(Collected data)
◇ ◇ ◇ ◇ ◇

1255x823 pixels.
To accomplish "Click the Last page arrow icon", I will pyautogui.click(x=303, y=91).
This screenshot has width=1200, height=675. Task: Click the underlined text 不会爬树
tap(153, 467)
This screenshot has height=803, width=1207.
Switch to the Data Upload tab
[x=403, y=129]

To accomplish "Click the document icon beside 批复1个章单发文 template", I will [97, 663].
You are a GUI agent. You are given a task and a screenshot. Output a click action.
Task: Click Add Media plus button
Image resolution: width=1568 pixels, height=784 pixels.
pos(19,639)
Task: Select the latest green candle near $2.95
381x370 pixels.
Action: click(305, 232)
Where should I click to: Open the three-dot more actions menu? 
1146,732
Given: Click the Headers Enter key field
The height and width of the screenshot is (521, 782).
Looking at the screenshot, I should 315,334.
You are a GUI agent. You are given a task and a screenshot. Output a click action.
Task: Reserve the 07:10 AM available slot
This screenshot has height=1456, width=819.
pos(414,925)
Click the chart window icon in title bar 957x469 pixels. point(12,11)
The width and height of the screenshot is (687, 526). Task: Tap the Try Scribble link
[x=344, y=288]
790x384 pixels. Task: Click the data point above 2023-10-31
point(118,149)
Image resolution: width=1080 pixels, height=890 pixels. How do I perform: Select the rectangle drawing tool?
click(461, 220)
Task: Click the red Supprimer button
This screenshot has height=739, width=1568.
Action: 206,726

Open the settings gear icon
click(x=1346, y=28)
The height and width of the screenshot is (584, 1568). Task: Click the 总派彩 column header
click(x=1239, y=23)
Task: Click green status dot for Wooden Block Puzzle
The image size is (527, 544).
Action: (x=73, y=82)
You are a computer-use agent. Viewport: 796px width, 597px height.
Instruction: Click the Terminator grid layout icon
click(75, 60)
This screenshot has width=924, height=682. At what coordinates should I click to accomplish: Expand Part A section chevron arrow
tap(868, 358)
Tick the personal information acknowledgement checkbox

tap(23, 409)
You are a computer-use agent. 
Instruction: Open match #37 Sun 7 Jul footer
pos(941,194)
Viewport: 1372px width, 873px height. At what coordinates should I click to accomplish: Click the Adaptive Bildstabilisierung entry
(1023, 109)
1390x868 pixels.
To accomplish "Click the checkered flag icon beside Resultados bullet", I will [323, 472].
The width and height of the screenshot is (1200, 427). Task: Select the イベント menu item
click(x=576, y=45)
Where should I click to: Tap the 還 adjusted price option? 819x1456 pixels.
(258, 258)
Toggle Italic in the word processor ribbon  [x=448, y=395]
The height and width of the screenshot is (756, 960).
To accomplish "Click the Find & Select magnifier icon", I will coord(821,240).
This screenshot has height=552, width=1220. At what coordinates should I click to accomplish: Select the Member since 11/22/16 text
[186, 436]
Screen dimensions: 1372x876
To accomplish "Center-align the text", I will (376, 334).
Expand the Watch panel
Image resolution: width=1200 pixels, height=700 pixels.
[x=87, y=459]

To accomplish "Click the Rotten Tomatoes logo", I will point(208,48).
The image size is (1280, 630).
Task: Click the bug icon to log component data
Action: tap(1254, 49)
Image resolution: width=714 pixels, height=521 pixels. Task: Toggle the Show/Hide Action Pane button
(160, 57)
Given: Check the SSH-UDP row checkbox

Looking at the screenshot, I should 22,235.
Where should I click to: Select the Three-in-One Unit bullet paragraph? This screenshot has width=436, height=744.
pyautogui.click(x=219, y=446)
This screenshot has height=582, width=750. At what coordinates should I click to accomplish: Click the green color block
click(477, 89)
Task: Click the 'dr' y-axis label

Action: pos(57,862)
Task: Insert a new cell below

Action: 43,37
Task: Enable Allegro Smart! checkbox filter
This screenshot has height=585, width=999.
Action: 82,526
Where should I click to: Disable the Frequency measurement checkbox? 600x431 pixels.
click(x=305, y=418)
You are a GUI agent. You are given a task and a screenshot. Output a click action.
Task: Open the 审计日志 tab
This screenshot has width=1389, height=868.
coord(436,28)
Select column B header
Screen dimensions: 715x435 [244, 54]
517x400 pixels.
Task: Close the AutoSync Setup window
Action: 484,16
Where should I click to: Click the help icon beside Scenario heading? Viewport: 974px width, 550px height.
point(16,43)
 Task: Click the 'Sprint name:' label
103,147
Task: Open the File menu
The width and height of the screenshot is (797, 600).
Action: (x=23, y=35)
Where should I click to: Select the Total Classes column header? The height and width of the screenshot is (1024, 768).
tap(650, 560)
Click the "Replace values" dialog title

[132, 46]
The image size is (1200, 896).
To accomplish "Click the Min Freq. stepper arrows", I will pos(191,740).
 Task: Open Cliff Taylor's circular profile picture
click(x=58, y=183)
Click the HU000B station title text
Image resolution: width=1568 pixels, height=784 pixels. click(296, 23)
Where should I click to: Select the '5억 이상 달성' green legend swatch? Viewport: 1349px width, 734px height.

◇ ◇ ◇ ◇ ◇

:: INSTRUCTIONS FOR THE TASK ::
Make a list of all lines in the data that contain "computer".

:: ANSWER TO THE PROBLEM ::
You are a computer-use agent. Viewport: 796px width, 597px height.
You are a computer-use agent. 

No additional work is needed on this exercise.